Portrait d'un cinéaste en colère
Spike Lee : un cinéaste controversé (2019) de Régis Dubois (Editions Lettmotif, 2019)
A part un ouvrage de Karim Madani qui s’apparente davantage, selon Régis Dubois, à « une sorte de balade littéraire et culturelle à travers l’œuvre du cinéaste et omet plusieurs films », Spike Lee : un cinéaste controversé est la première réelle monographie consacrée au réalisateur à sortir en France.
La trajectoire de Spike Lee est assez particulière et singulière. Pionnier du cinéma afro-américain, il devient dès son premier film, le délicieux Nola Darling n’en fait qu’à sa tête, une figure de proue du cinéma indépendant new-yorkais, quelques années après Jim Jarmusch et un peu avant Steven Soderbergh. Avec des titres comme Do the Right Thing ou Malcom X, le cinéaste conjugue un propos engagé (pour la reconnaissance du droit des Noirs) avec une véritable ambition formelle. Puis c’est l’éclipse et une certaine débandade avec des films moins vus et moins réussis. Si Inside Man relance un peu la carrière de Spike Lee, il apparaît pour les amateurs de la première heure comme un film un poil impersonnel et davantage formaté pour le grand public. Mais ce n’est rien avant ce qui l’attend : une série d’échecs dont la plupart ne seront pas visibles en France (qui a vu Miracle at St Anna ou Red Hook Summer ?). Il faudra attendre 2018 et la sortie de BlacKkKlansman pour redorer son blason et lui redonner une place sur le devant de la scène.

- [Consigne 1]
Répondez aux questions suivantes d'après le compte rendu sur Spike Lee :
(a) Quel est le titre du premier film du cinéaste ?
(b) Quel film sorti en 2018 lui a redonné une place sur le devant de la scène ?
(c) Chez quel éditeur l'ouvrage de Régis Dubois a-t-il paru ?
- [Consigne 2] Rédigez la suite du compte rendu consacré à l'ouvrage sur Spike Lee, en reprenant après sa dernière phrase.
Les lignes ci-après n'ont aucun rôle à jouer ici.

Entrées relatives aux coordonnées cibles

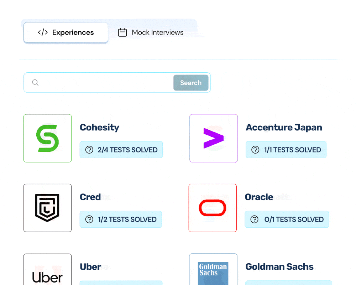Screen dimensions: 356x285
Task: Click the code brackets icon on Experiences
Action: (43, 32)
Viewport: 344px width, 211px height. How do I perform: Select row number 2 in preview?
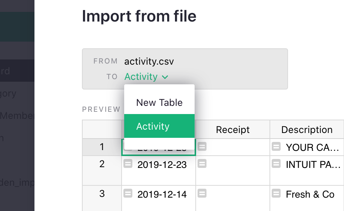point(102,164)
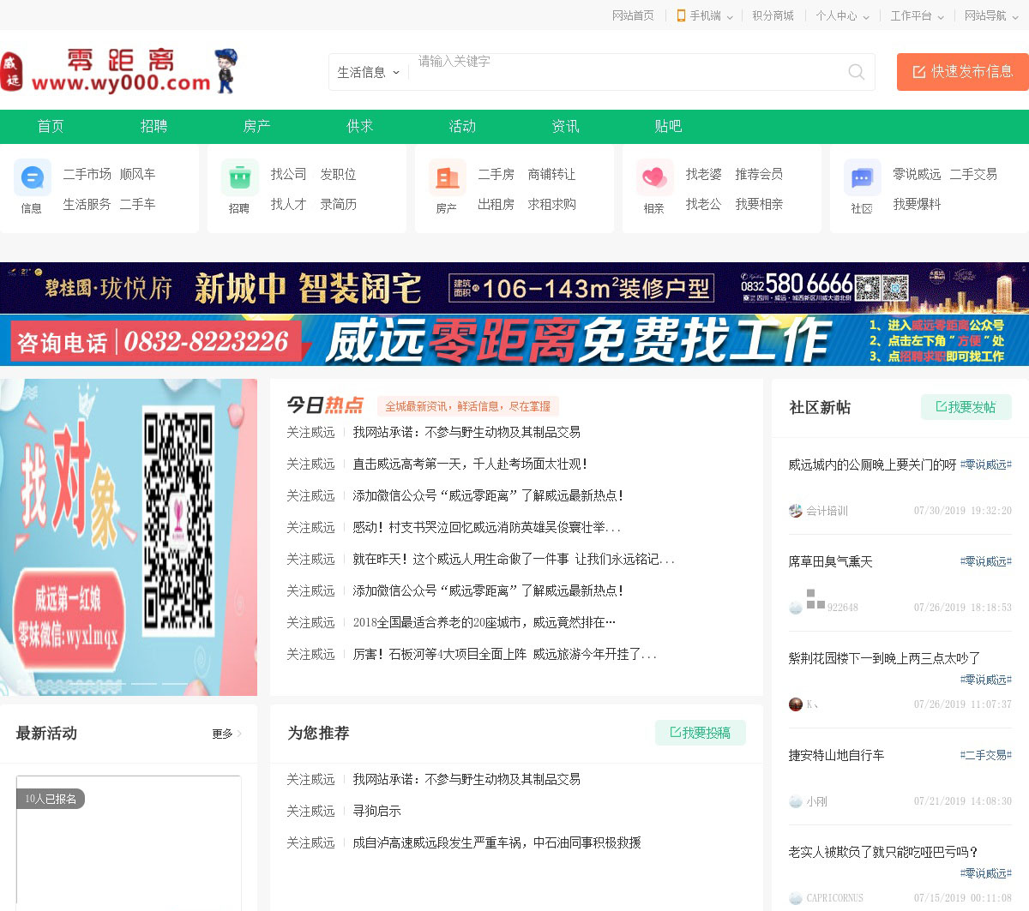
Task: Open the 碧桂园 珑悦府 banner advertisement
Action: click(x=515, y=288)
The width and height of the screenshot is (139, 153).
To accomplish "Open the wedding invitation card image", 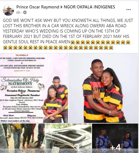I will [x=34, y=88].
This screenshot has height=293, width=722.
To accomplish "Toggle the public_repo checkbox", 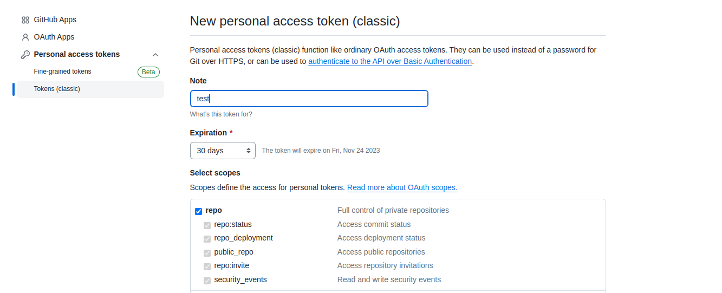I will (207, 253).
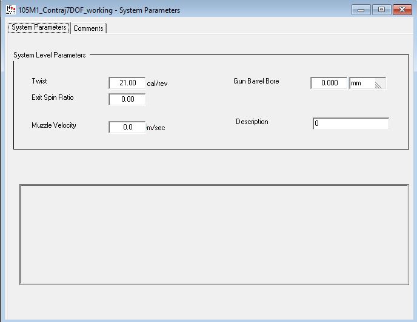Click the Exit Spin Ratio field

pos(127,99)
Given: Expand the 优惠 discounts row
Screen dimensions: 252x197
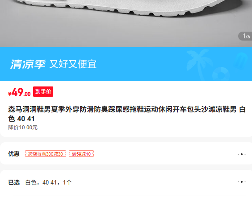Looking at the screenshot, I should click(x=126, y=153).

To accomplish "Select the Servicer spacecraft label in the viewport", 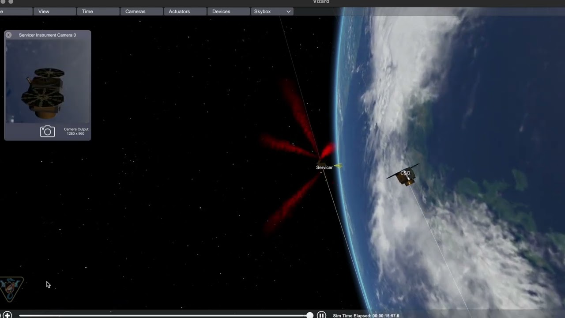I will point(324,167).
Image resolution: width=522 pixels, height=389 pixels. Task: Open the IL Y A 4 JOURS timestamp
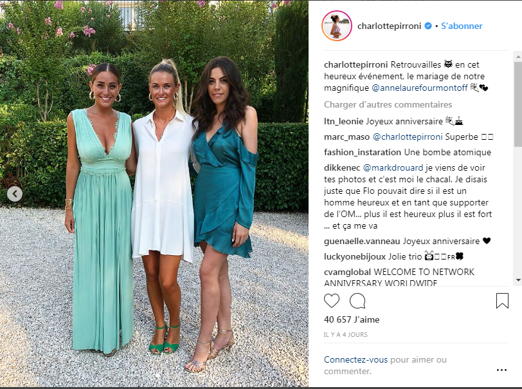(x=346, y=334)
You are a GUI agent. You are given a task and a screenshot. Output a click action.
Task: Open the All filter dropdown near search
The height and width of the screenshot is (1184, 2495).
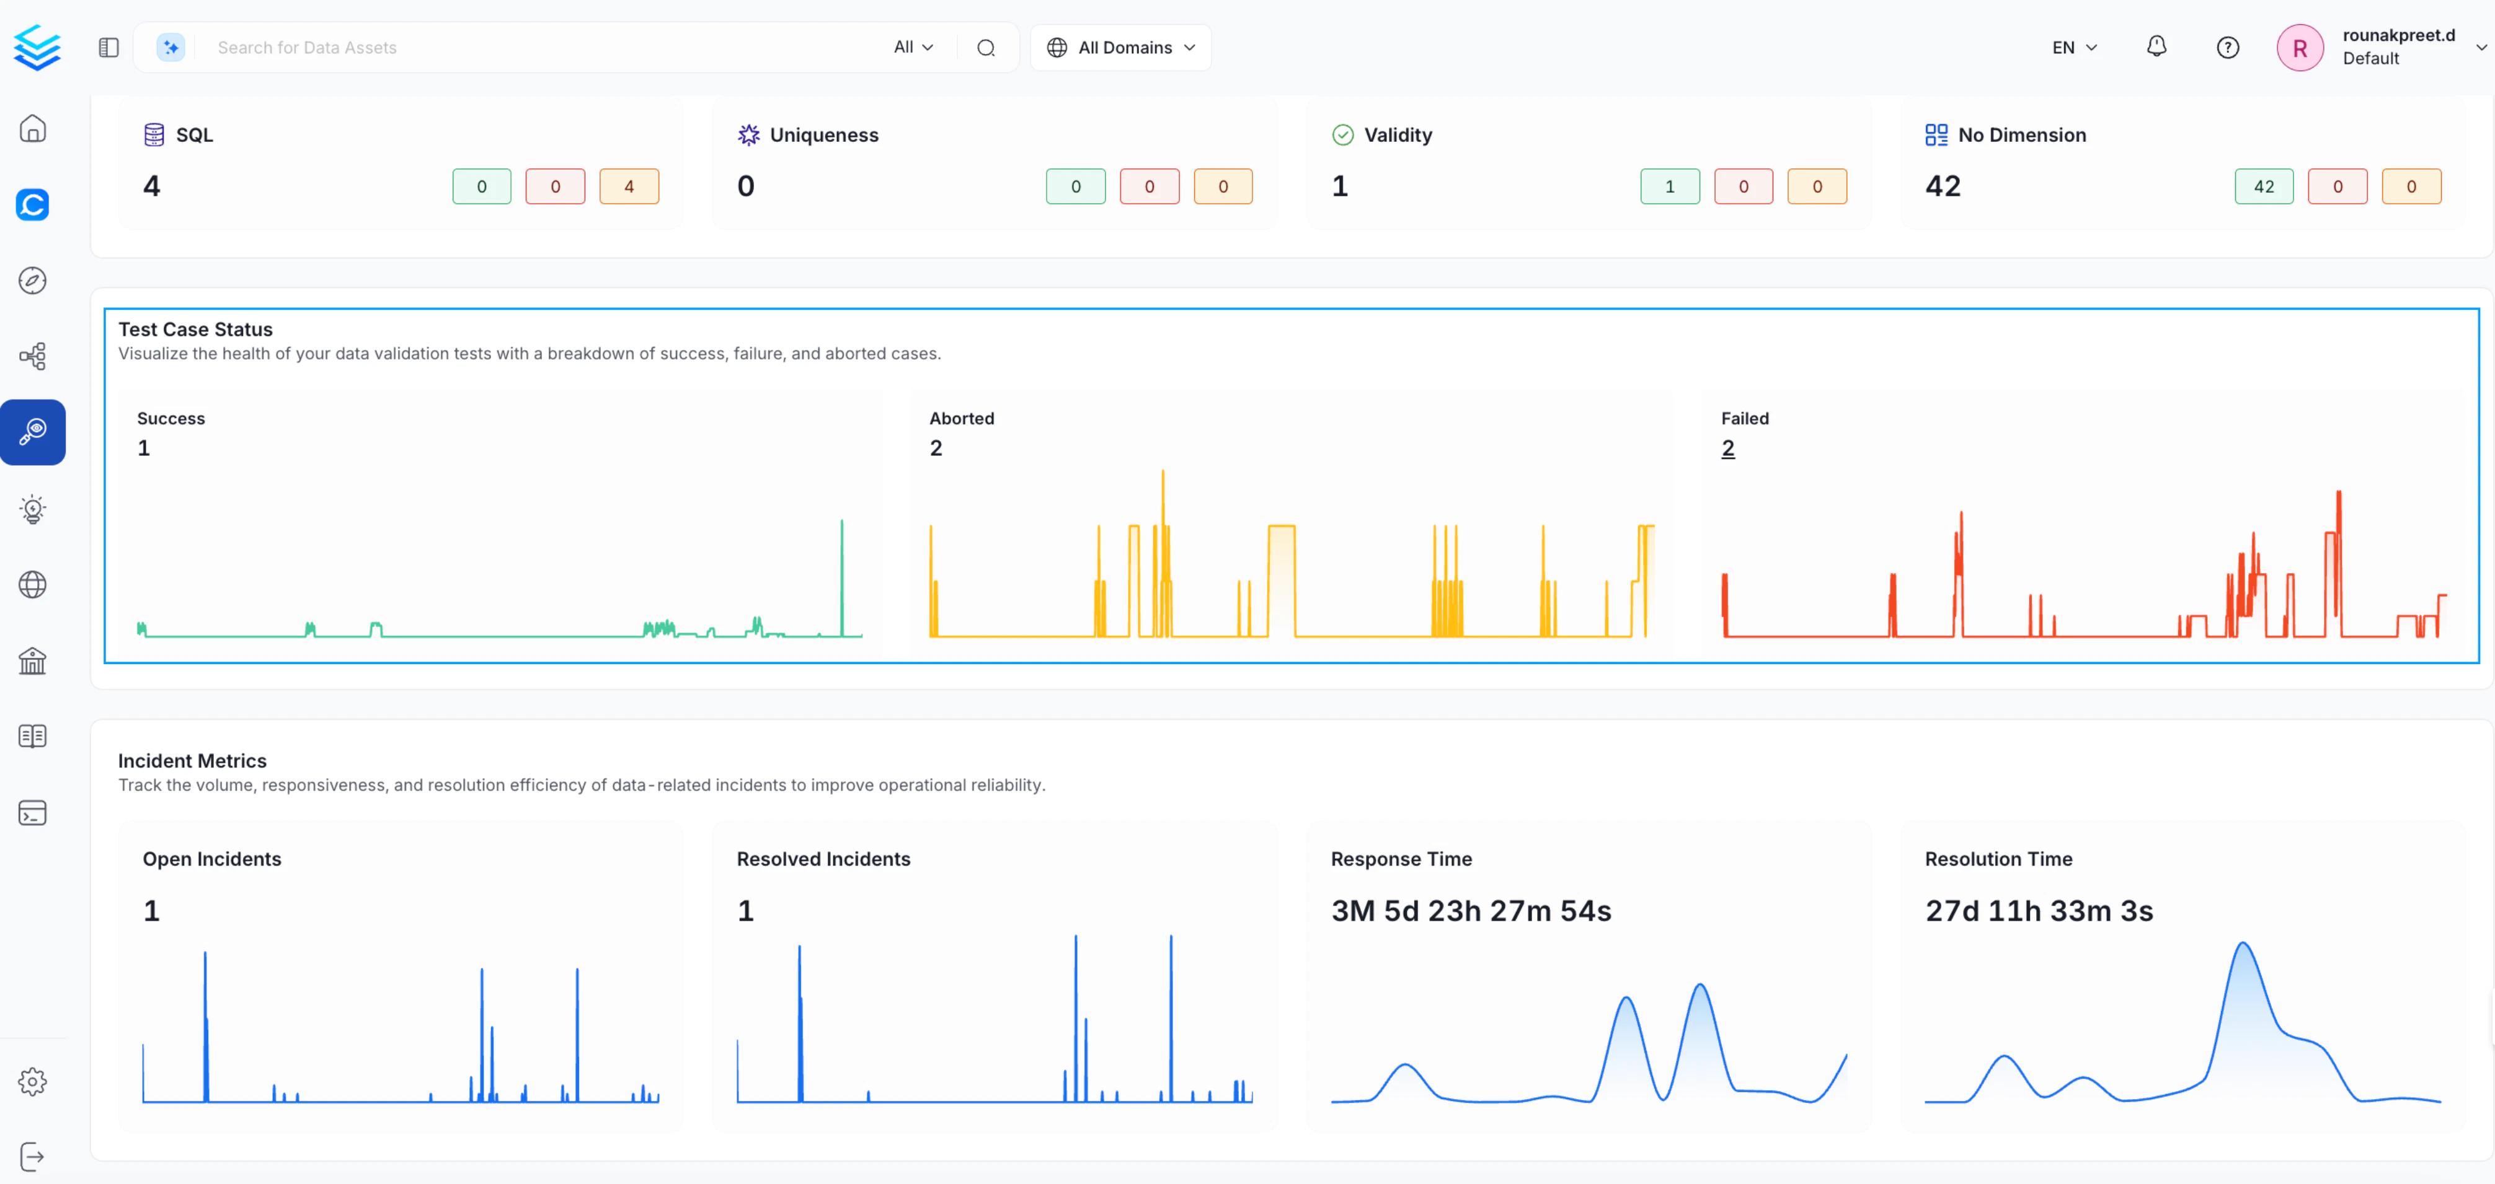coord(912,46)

- [Réponse 1]
(a) Nola Darling n'en fait qu'à sa tête.
(b) BlacKkKlansman.
(c) Aux Editions Lettmotif.

- [Réponse 2]
L’approche de Régis Dubois est très classique : un passage en revue chronologique et linéaire de la vie de Spike Lee (son enfance, sa jeunesse, sa formation) et de ses films. L’auteur s’attarde aussi sur des détails qui peuvent parfois sembler anecdotiques mais qui permettent de colorer le portrait et de le rendre vivant. Il faut dire que le cinéaste n’a jamais renâclé lorsqu’il s’est agi de ruer dans les brancards ou de créer la polémique. Régis Dubois revient sur les nombreuses controverses qui ont émaillé son parcours : accusation d’antisémitisme au moment de Mo’ Better Blues, de racisme « anti-blancs » et d’appel à l’émeute au moment de Do the Right Thing, polémiques avec les vedettes du jour, de Whoopi Goldberg à Quentin Tarantino en passant par Clint Eastwood ou encore démêlés avec certaines féministes ou militants noirs lui reprochant, notamment au moment de BlacKkKlansman, de s’être assagi, de faire désormais l’apologie de la police et de gommer la vraie nature des conflits sociaux.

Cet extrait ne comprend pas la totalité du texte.